Slow website, no big deal?
In a 2011 report1 that studied 1 billion web pages globally, it was determined that the average website takes six seconds to load and that the success of a site is directly relative to its speed. Additionally, it was reported that consumers notice a delay after only one second, and that most delays were on a browser level (as sites interpret HTML, download JavaScript, etc.) which is why your web designer tried to tell you that you can’t have 8,392 separate buttons littering your site.
New studies2 show that in a Google-obsessed culture wherein 34,000 questions are answered via Google per second, that consumers are quickly becoming less tolerant of websites that are slow to load, and why wouldn’t they? Would you go back to a sandwich shop that took 30 minutes to get you through the line, 10 minutes to transcribe your order, an hour to make your sandwich, and 20 minutes to deliver it to you? No, you wouldn’t.
Consumers’ tolerance levels are slipping
In fact, one in four people abandon a website that takes more than four seconds to load.
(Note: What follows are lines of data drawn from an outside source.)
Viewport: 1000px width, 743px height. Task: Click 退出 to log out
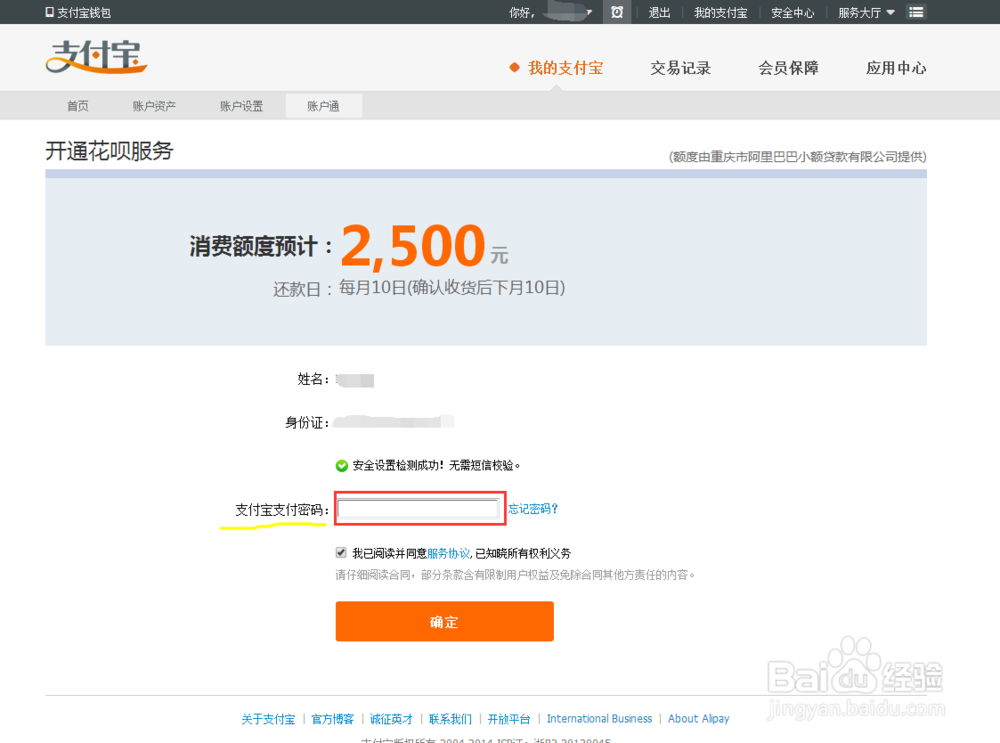tap(658, 12)
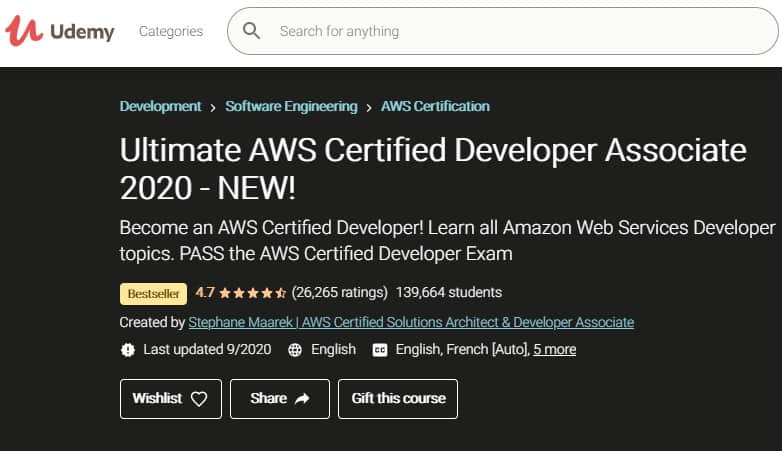Click the closed captions icon

click(379, 350)
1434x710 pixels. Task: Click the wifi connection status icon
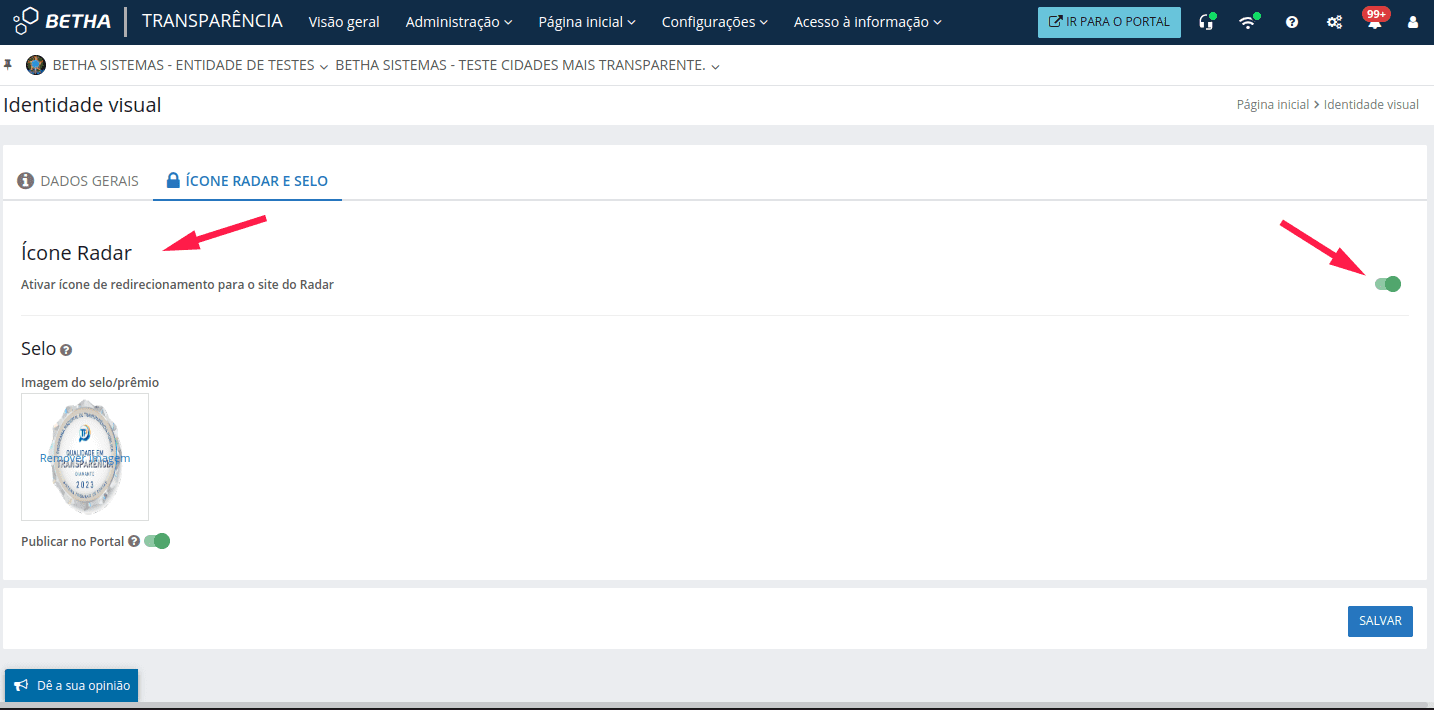pyautogui.click(x=1247, y=22)
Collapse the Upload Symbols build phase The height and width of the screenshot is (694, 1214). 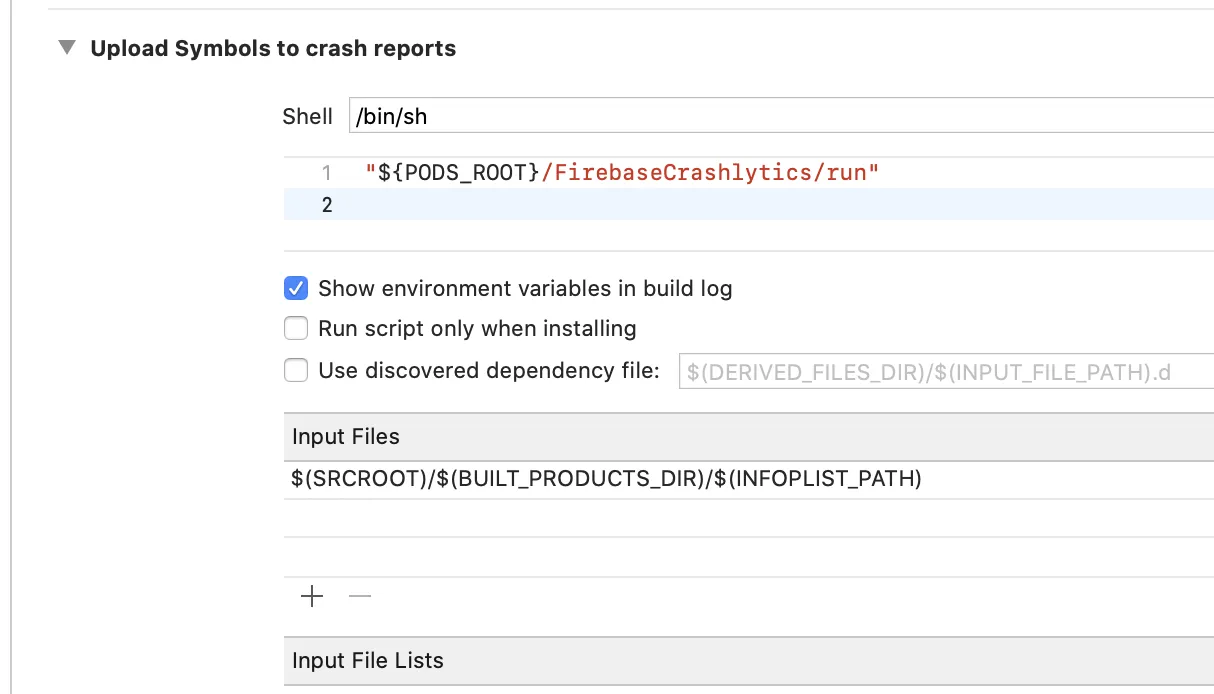coord(67,48)
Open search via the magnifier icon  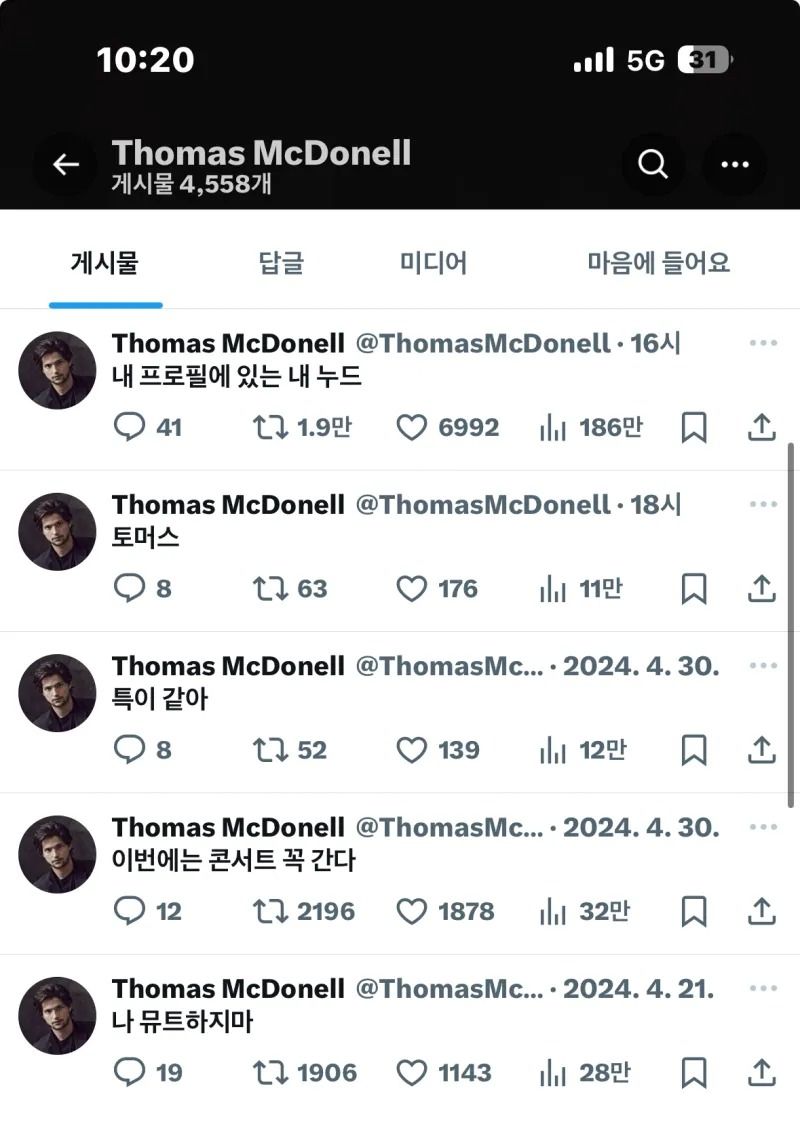[653, 165]
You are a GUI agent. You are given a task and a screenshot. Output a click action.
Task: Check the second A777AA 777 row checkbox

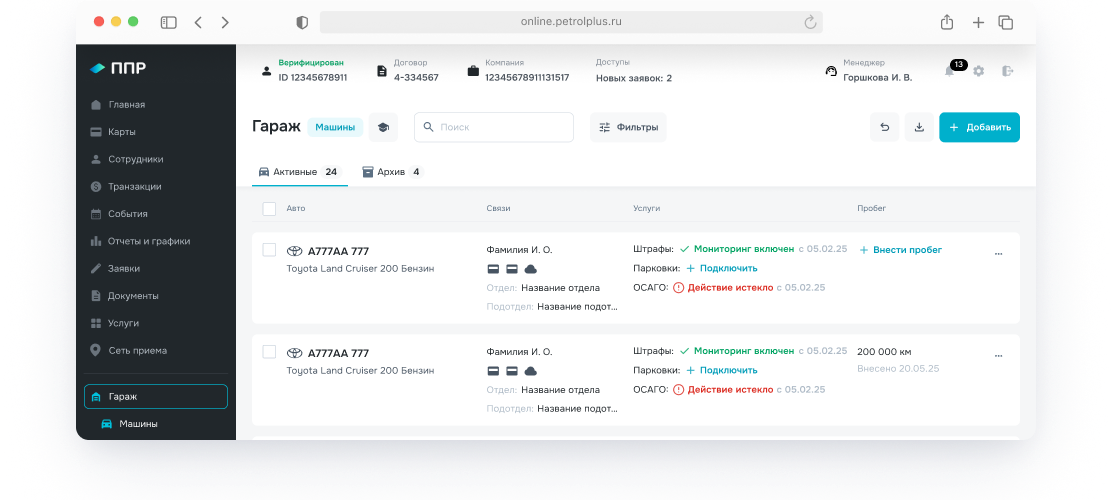tap(269, 352)
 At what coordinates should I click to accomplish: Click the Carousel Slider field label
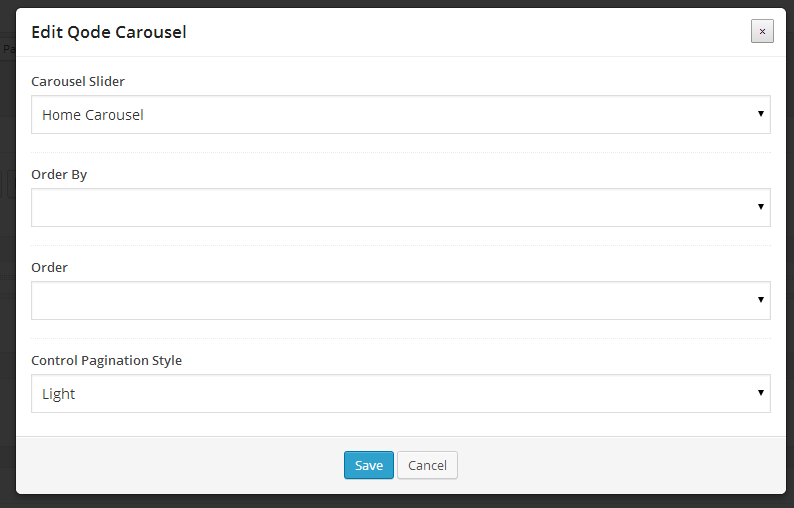pyautogui.click(x=78, y=81)
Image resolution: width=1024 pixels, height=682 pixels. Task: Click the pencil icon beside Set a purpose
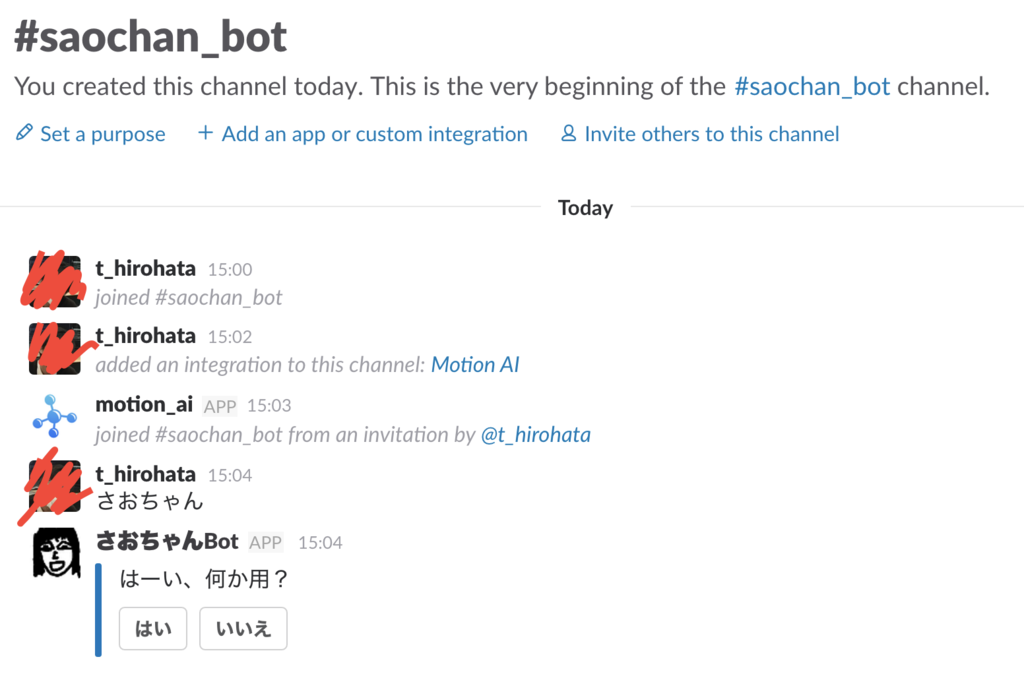(25, 133)
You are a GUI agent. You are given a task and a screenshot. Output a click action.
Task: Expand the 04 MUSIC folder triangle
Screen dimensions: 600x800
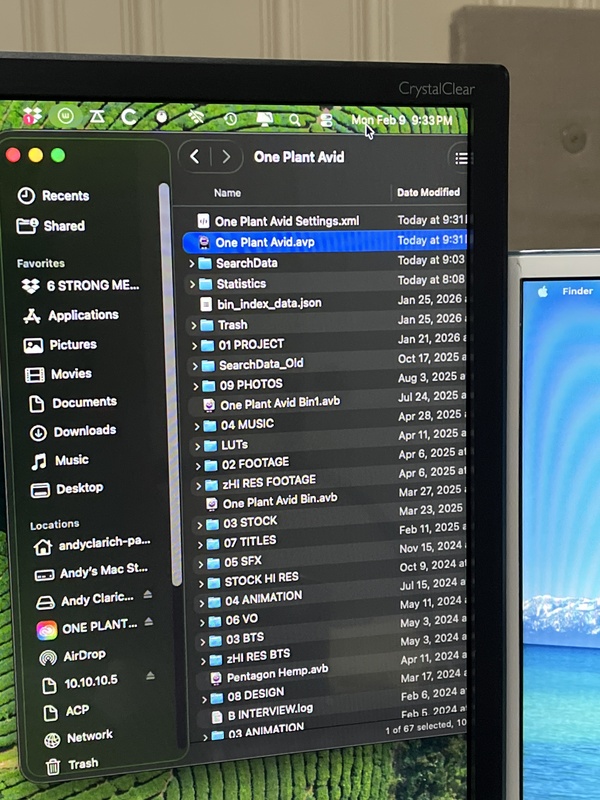click(x=196, y=424)
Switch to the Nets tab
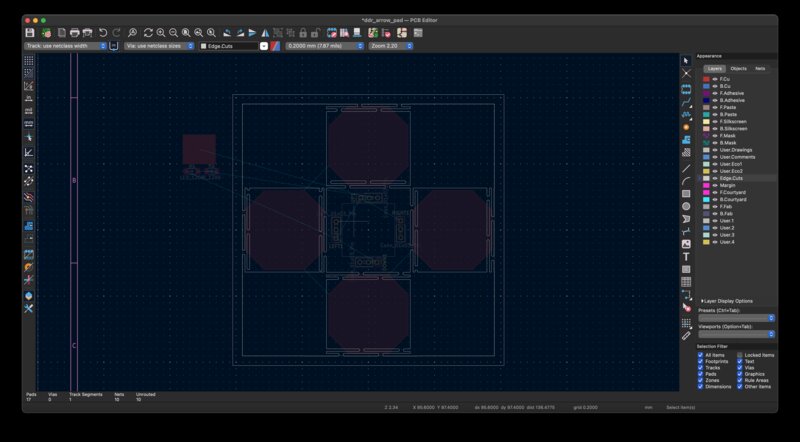Viewport: 800px width, 442px height. click(760, 68)
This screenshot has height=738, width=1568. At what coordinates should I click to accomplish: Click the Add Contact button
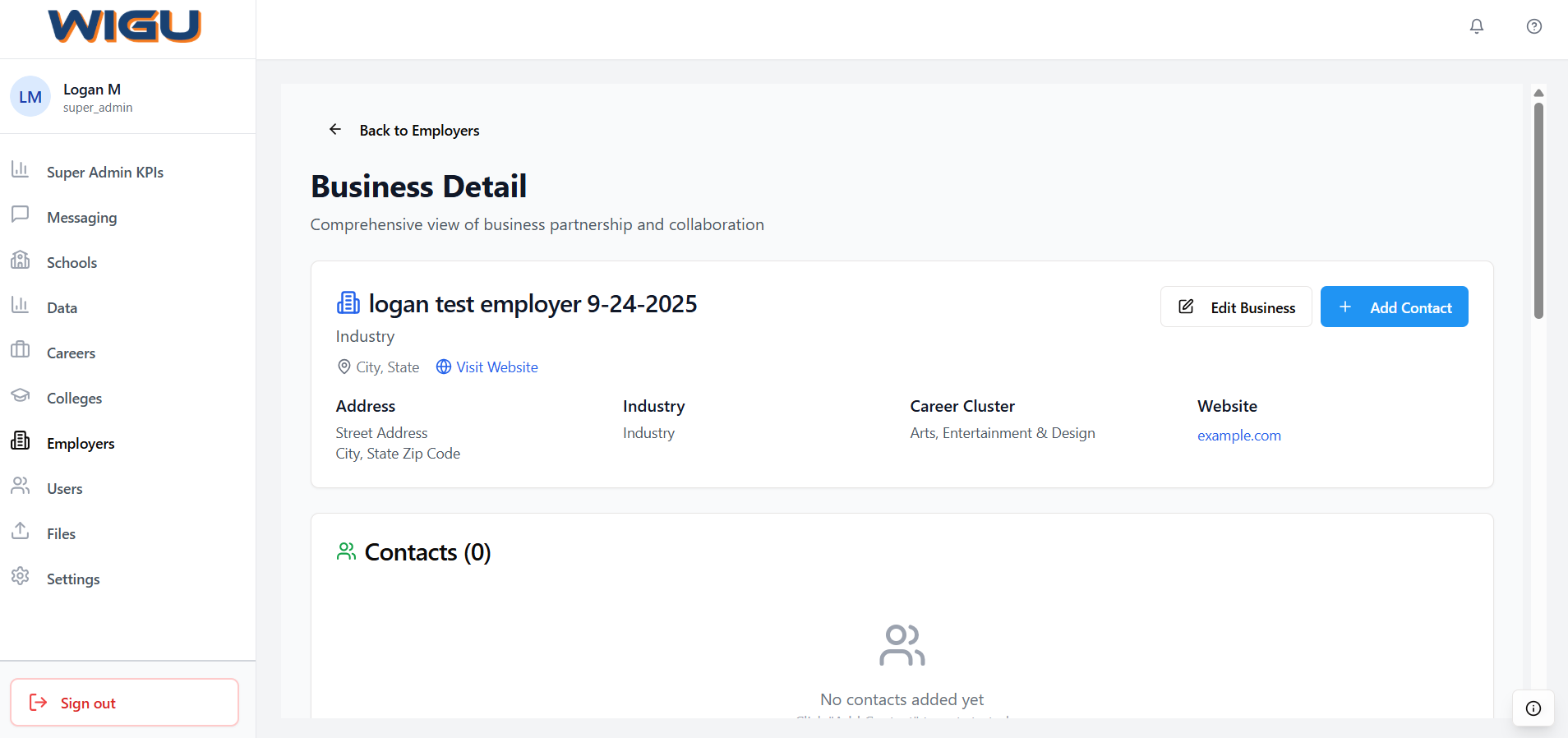click(1394, 307)
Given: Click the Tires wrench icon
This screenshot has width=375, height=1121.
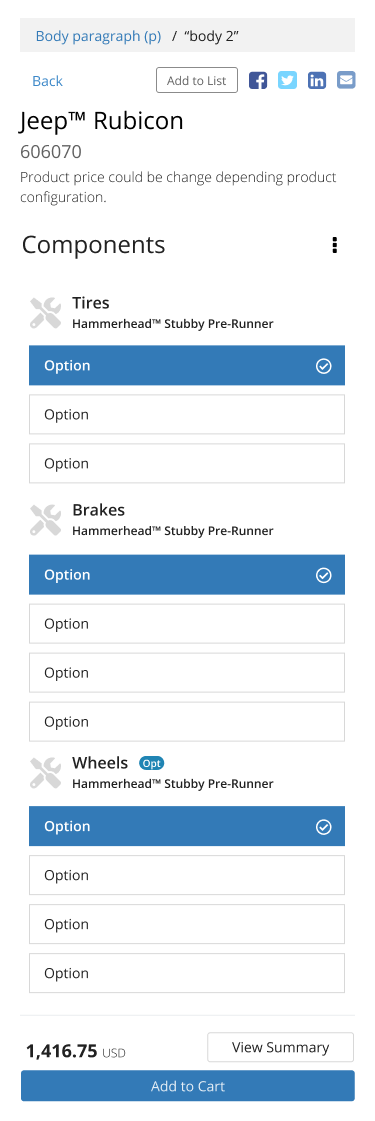Looking at the screenshot, I should [46, 313].
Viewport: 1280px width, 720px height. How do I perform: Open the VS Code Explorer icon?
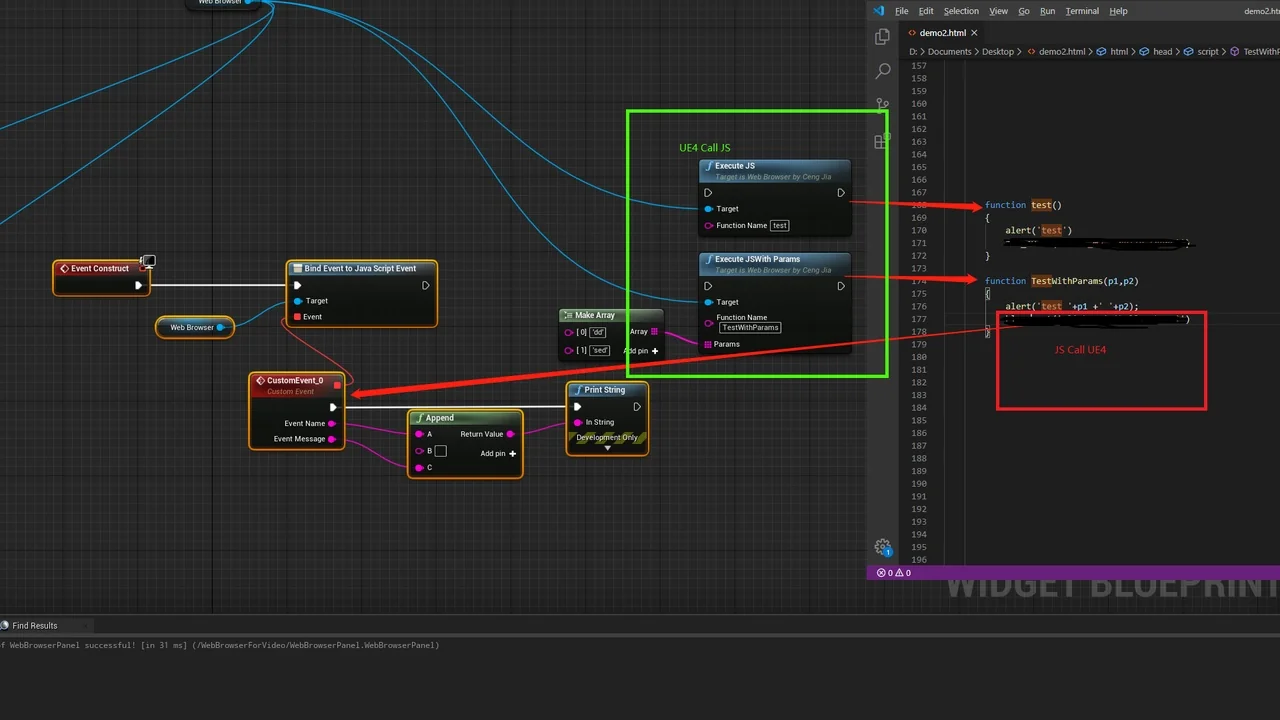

Half of all mobile users abandon a site that takes over 10 seconds to load and three in five will opt to never return to that site which is critical, given that one in four web users browse the web exclusively through their mobile device, never using a computer or laptop.
Amazon.com makes $67 billion in sales every day and with just a one second delay, it could potentially lose up to $1.6 billion annually. No company would brush off that kind of loss. To be fair, most of you are not Amazon.com, and many of you are not even retailers or offer e-commerce, but the facts remain that consumers spend so much time online now that they know a slow site from a fast site and consumers are much more easily frustrated with waiting.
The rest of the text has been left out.